EXERCISE DIRECTIONS:
Rewrite the passage on confidence and insecurity, everything from "Being a sex" down to "irresistible, in control.", putting "tension" in place of "paradox".

EXCERPTED PASSAGE:
⁂

Confidence and Insecurity at the Same Time

Being a sex addict means living with a strange contradiction: I can feel wildly confident and painfully insecure at the same time. For years, I didn’t even realize how much this paradox was driving me. Acting out made me feel wanted. Desired. Important. The attention was a quick fix for every part of me that felt small or unworthy. For a few minutes, I could believe I was powerful, irresistible, in control.

But the truth always caught up. After the rush faded, I’d feel that old emptiness again—like I was hollow inside. The guilt, the shame, the fear of being found out. I hated myself for what I’d done, but deep down I also hated that I didn’t feel whole without it. It’s a miserable loop: I chased sex or fantasy to feel strong, then I’d collapse into insecurity when it was over, then I’d need another fix to escape how broken I felt.

Some days, I still feel both at once. I can walk into a room and pretend I’m the most confident person there—smiling, flirting, telling myself I’ve got it all together. But inside, I’m wondering if people really like me or if they’d run if they knew who I really am. I know now that this mask doesn’t protect me; it just keeps me stuck.

⁂

ENTRIES SHOWN:
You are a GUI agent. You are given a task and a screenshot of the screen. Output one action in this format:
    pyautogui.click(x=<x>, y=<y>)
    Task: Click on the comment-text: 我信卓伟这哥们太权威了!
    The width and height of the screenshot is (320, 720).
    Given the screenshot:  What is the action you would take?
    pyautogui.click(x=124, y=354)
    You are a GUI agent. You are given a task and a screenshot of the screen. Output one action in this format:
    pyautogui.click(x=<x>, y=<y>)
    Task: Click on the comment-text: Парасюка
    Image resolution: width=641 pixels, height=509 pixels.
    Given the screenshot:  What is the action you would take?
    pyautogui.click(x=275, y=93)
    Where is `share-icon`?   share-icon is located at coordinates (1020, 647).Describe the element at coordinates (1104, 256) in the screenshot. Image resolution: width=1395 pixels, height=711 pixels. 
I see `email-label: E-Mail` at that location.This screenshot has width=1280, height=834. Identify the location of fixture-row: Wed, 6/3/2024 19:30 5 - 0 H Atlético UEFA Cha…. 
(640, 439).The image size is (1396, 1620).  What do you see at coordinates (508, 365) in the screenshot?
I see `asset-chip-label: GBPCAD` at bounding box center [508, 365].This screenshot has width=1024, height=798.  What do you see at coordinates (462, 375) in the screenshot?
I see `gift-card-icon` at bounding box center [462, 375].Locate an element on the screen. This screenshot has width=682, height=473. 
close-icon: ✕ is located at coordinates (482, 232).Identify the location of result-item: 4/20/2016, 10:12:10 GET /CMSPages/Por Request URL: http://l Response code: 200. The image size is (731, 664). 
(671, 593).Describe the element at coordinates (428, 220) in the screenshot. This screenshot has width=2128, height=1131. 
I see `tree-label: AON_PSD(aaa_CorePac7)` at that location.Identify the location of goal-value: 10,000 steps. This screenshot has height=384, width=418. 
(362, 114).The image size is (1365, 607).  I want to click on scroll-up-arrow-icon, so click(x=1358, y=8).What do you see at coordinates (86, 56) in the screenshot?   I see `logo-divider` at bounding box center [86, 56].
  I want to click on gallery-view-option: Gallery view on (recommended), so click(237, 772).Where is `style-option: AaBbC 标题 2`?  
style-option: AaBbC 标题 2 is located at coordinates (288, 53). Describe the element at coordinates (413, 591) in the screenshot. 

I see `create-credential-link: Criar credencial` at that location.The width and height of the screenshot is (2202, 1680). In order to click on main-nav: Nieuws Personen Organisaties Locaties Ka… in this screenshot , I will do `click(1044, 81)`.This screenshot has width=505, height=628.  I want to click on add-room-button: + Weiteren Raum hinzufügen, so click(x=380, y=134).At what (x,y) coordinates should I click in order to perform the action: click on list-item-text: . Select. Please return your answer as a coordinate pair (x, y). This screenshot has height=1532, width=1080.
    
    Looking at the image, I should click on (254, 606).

⁂

REPLY:
Being a sex addict means living with a strange contradiction: I can feel wildly confident and painfully insecure at the same time. For years, I didn’t even realize how much this tension was driving me. Acting out made me feel wanted. Desired. Important. The attention was a quick fix for every part of me that felt small or unworthy. For a few minutes, I could believe I was powerful, irresistible, in control.